Sustainability Champion Laura Donders
The Office for Sustainability celebrates our friends and colleagues who work tirelessly to advance sustainability on campus and in the community. We call such individuals Sustainability Champions, because they are champions helping us create a culture of sustainability while improving quality of life for all.
LAURA DONDERS, WESUSTAIN INTERNSHIP COORDINATOR
Laura Donders, Internship Coordinator for the Office for Sustainability, embraces sustainability in all aspects of her life. As Coordinator, she teaches and mentors a group of 8-10 students each semester in the WeSustain Internship, which focuses on a range of sustainability topics. Laura started her journey in sustainability as an intern in the same program. Now as Coordinator, she is in a position to foster an appreciation for sustainability in students across all majors.
As a Behavior Sciences graduate, her unique perspective on human behavior and its relation to sustainability is a major area of focus. Laura’s experience has shown that if you can understand what prompts and reinforces unsustainable behavior, you then have a toolkit to flip it around and begin to prompt and reinforce the sustainable behavior that you want to promote. In this vein, Laura spent some of her early years working under Ph.D candidate Kate Binder on the recycling signage that is used on campus today. This signage is an example of behavior change in action; by passively prompting students to recycle, the signage promotes positive behavior change at school and at home.
Laura’s passion for sustainability is foundational towards her social justice work. She strives to make space for marginalized voices, especially in sustainability, a field that many view as dominated by a white-male hegemony. As a woman of color working in sustainability, Laura is driven to action by her empathy and dedication to upholding the mission of the Office for Sustainability, at its root, ‘to improve the quality of life for all.’
One organization Laura has partnered with numerous times is the Kalamazoo based non-profit Open Roads, a group that provides bicycle and emotional skill training to local youth, while also providing an after school activity that is fun and constructive.

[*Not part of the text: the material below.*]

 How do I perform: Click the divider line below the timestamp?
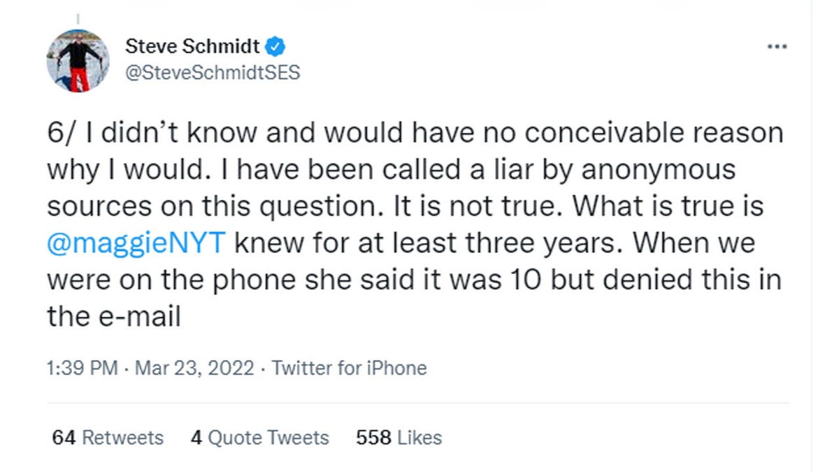point(418,403)
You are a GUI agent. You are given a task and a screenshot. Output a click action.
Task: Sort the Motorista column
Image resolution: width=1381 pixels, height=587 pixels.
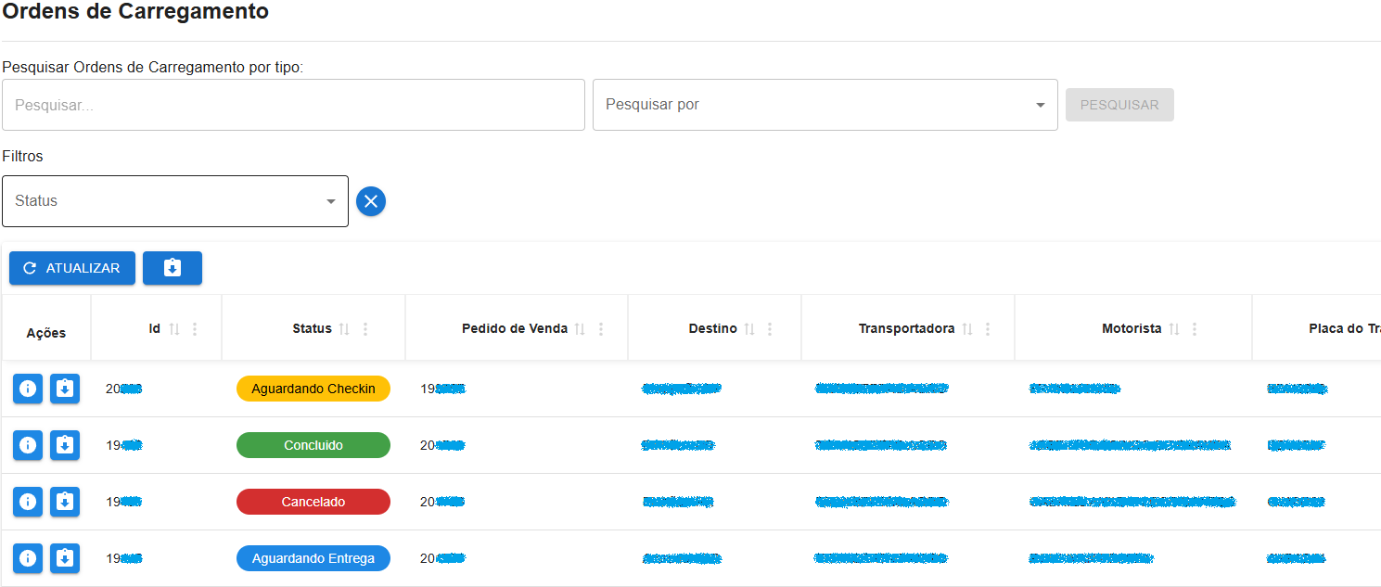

By supporting collaboration between local non-profits and university programs, Laura has introduced many WMU students to a resource that they were not familiar with. Since 2012, at least five OfS employees have gone on to work at Open Roads, including their Executive Director, Erin Denay.

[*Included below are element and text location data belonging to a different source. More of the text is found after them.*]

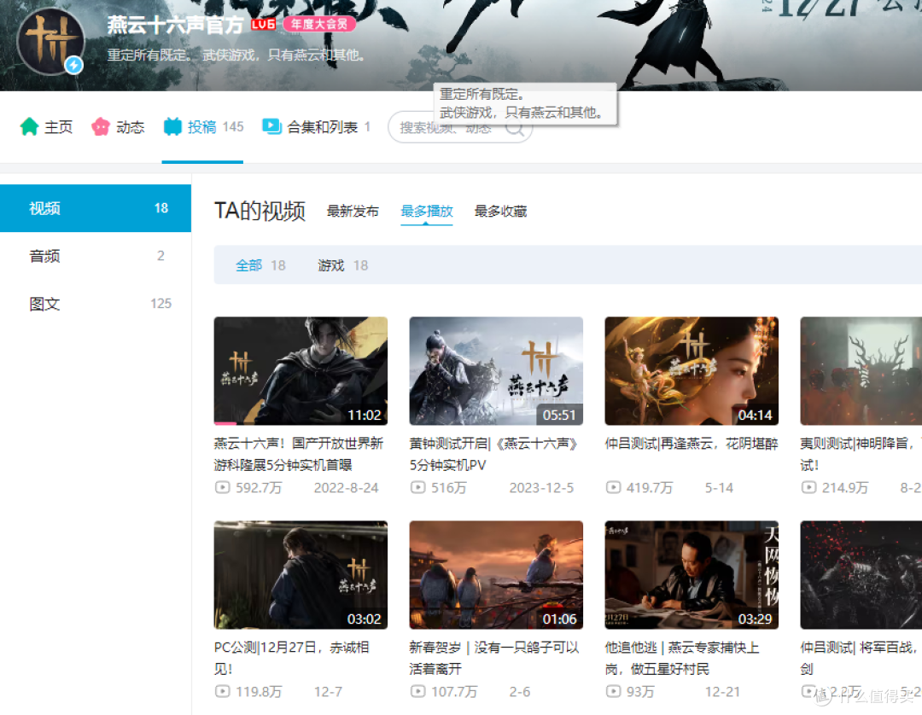Open the 动态 tab

coord(129,125)
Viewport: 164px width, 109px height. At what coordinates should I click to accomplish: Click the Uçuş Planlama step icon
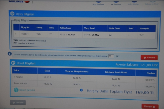[x=98, y=1]
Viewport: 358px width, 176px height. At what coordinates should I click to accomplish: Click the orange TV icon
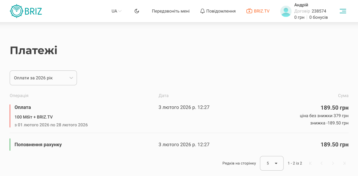point(249,11)
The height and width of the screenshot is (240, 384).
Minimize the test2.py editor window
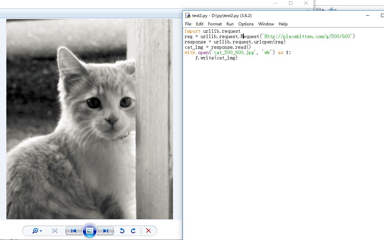[368, 15]
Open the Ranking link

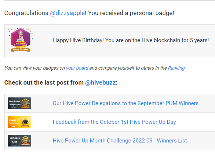click(176, 68)
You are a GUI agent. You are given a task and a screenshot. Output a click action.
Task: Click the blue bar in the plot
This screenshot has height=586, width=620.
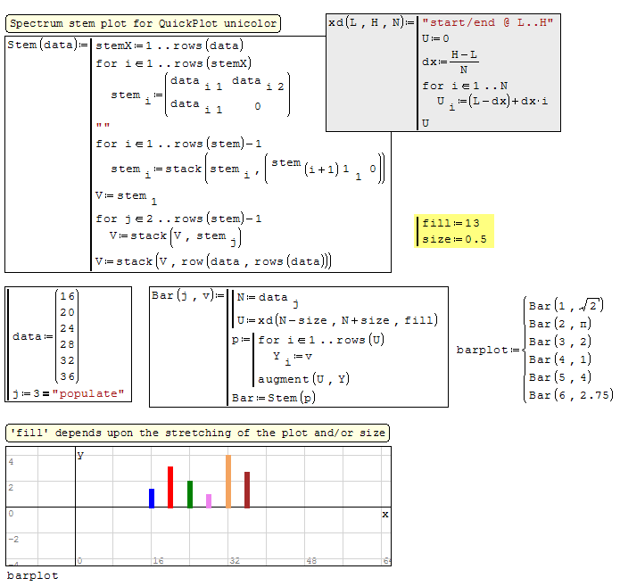[152, 499]
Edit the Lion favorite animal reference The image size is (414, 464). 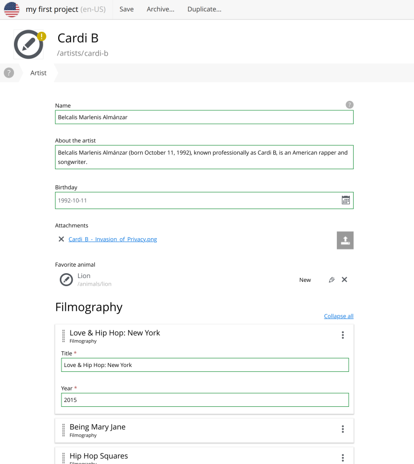[332, 280]
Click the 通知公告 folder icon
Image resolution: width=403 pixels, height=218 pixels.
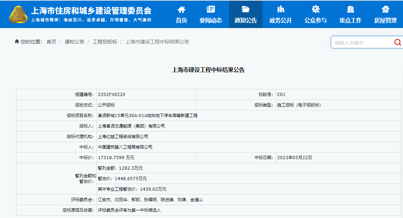pyautogui.click(x=245, y=9)
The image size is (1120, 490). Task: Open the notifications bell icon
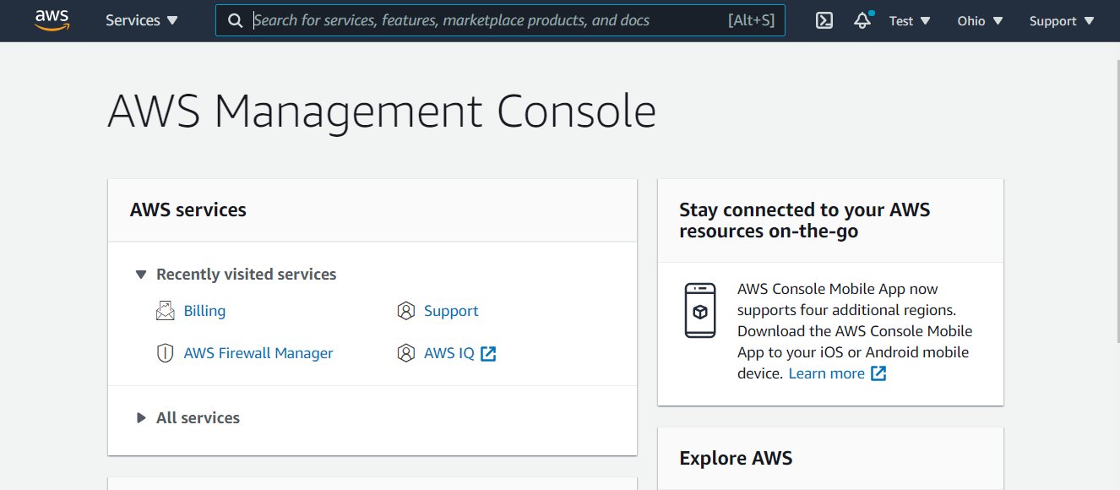(862, 21)
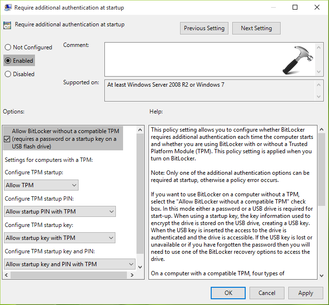Maximize the policy dialog window
329x305 pixels.
coord(295,7)
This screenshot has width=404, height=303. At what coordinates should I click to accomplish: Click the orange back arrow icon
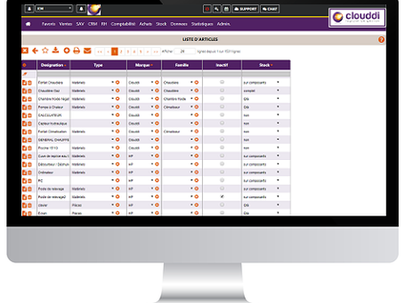click(x=35, y=51)
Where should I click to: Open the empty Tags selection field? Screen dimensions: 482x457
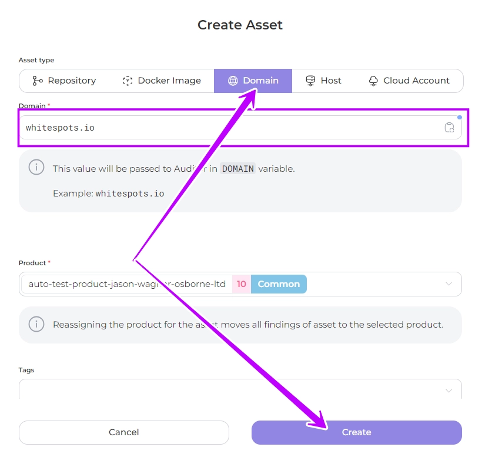(x=229, y=390)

Laura is proud of many things that she has accomplished during her time as Internship Coordinator, although her proudest achievement is her own resiliency. Burn-out is increasingly prevalent among sustainability workers – constant exposure to seemingly insurmountable global-scale problems often leads to employees leaving for private-industry work after short stints.
“It seems like the longer you work in sustainability the more problems you come across, the more obstacles and challenges you come across. The more you know about the state of the planet the more it feels all doom and gloom, and you feel like we’re never going to solve these problems. In one way it gets worse and worse; the other way those challenges are a continual thing that keep you in this work. I’m proud of myself for tackling those challenges head on and not getting bogged down or exhausted by it.”
Everyone has the ability to affect great change upon the world, so long as they find the opportunity and agency deep within them. There is room for everyone in responding to sustainability challenges; from sorting recycling to researching solar panel design to writing technical documents, everyone has a role to play when improving quality of life for all. Find yours!
“What I strive to do in my job, is to teach college students that might not think they have a stake in sustainability to bridge those gaps and make those connections.”